Once you obtain a Type, there are many ways you can discover information about the members of that type. You can find out about all the type's members by calling the Type.GetMembers method, which obtains an array of MemberInfo objects describing each of the members of the current type.
/// <summary>
/// Gets an instance of a type using whatever constructor it can find.
/// </summary>
/// <param name="type">The type</param>
/// <returns>An object instance of type or null</returns>
public static object CreateInstance(this Type type)
{
if (type == null) { return null; }
object obj = null;
try
{
// just try for a default constructor
obj = Activator.CreateInstance(type);
}
catch {
// ignored
}
if (obj != null) { return obj; }
try
{
// Everything has to have a parameter-less constructor somewhere
obj = type.GetConstructor(
BindingFlags.NonPublic | BindingFlags.Instance, // binding flag bit-mask
null, // binder
Type.EmptyTypes, // what the constructor should look like
null // constructor parameter processing information
).Invoke(null);
}
catch
{
// Ignored
}
return obj;
}
/// <summary>
/// Gets the type from a string
/// </summary>
/// <param name="fulllyQualifiedName">Name of the fully qualified.</param>
/// <returns>A type or null</returns>
public static Type GetType(string fulllyQualifiedName)
{
Type type = null;
try
{
type = Type.GetType(fulllyQualifiedName);
}
catch
{
// Ignored
}
if (type != null) { return type; }
foreach (var asm in AppDomain.CurrentDomain.GetAssemblies())
{
try
{
type = asm.GetType(fulllyQualifiedName);
if (type != null) { return type; }
}
catch
{
// Ignored
}
}
foreach (var asm in AppDomain.CurrentDomain.GetAssemblies())
{
try
{
type = asm.GetTypes().FirstOrDefault(t => t.FullName.Equals(fulllyQualifiedName));
if (type != null) { return type; }
}
catch
{
// Ignored
}
}
foreach (var asm in AppDomain.CurrentDomain.GetAssemblies())
{
try
{
type = asm.GetTypes().FirstOrDefault(t => t.Name.Equals(fulllyQualifiedName));
if (type != null) { return type; }
}
catch
{
// Ignored
}
}
return type;
}
/// <summary>
/// Gets the methods defined by the class
/// </summary>
/// <param name="t">The type</param>
/// <returns>A collection of method information</returns>
public static IEnumerable<MethodInfo> GetClassDefinedMethods(this Type t)

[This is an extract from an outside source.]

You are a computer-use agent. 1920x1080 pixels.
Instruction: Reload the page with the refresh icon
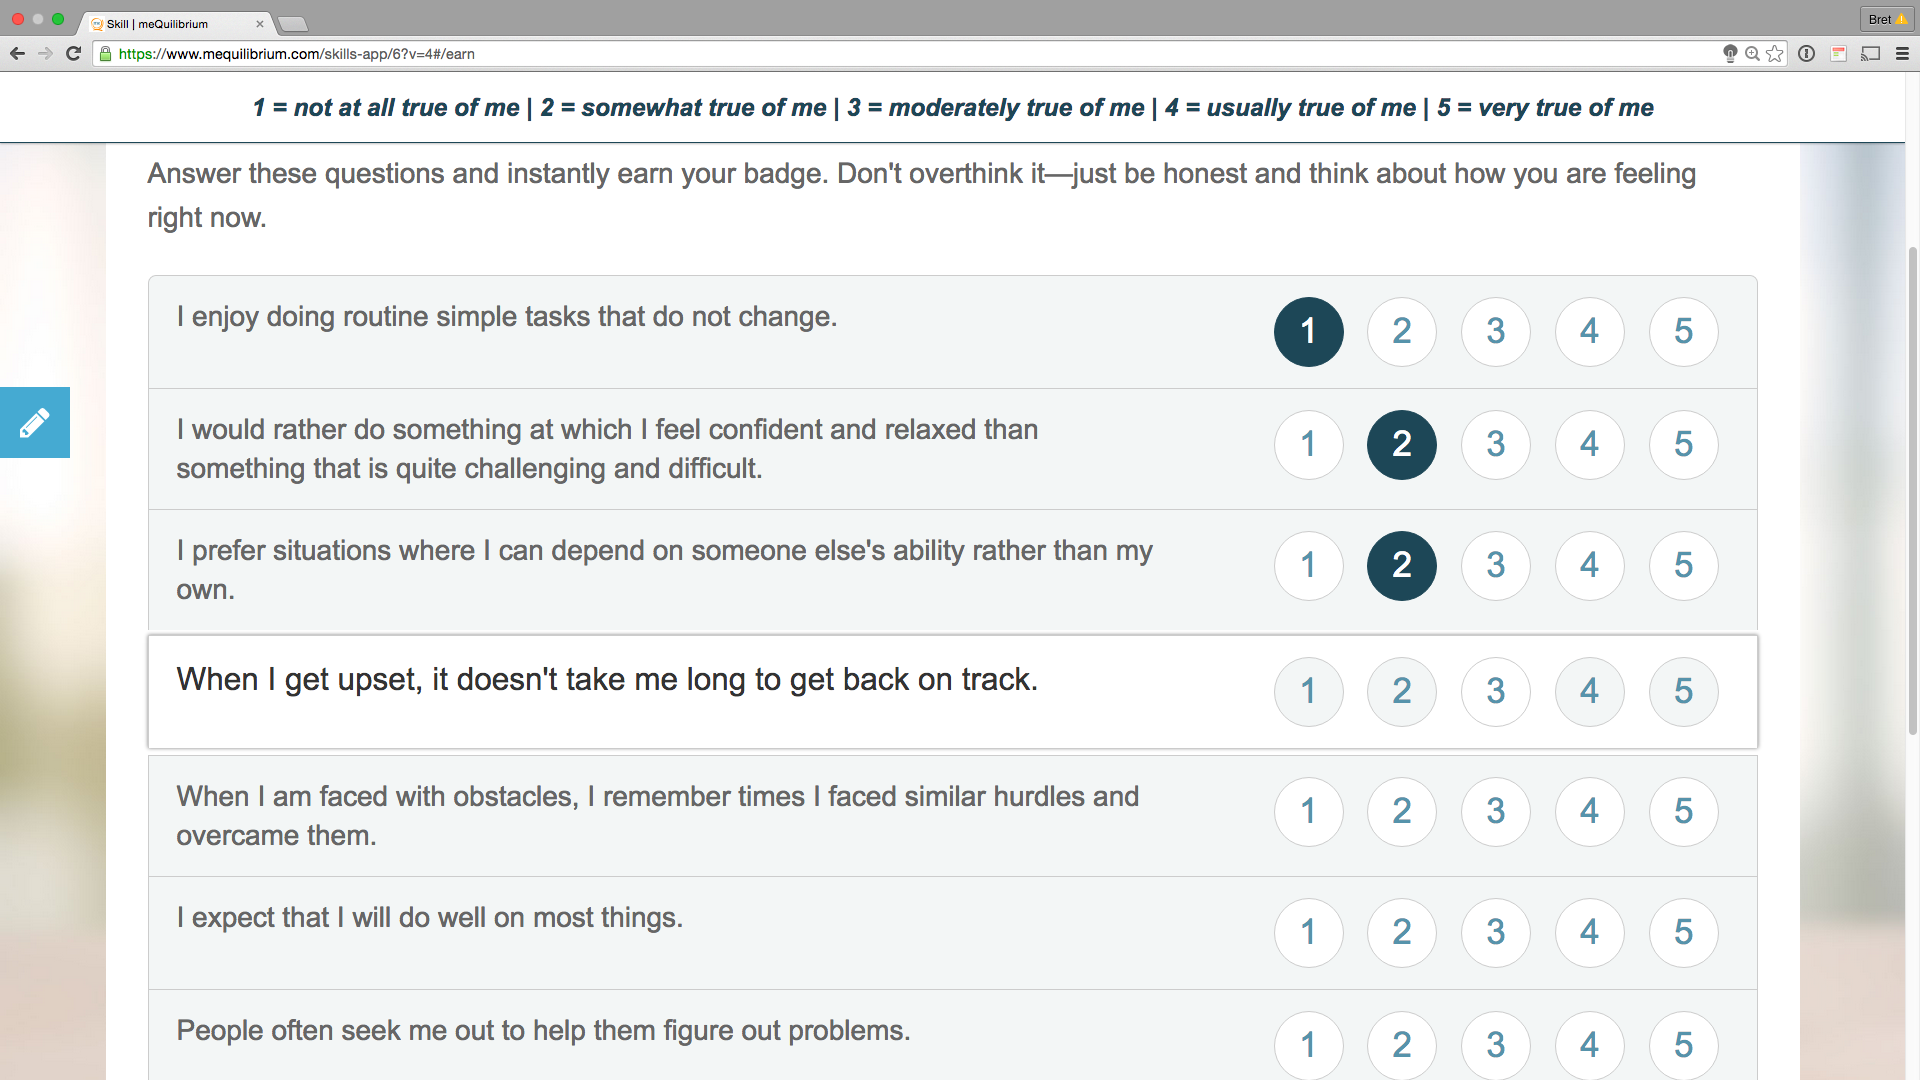pyautogui.click(x=73, y=54)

=> t.GetMethods(BindingFlags.Public | BindingFlags.NonPublic | BindingFlags.Instance)
.Where(m =>
// it is indeed a method
m.MemberType == MemberTypes.Method
// The type declares the method
&& m.DeclaringType == t
// Make sure it's not a method made by the compiler
&& !m.CustomAttributes.Any(c => c.AttributeType.Name == "CompilerGeneratedAttribute")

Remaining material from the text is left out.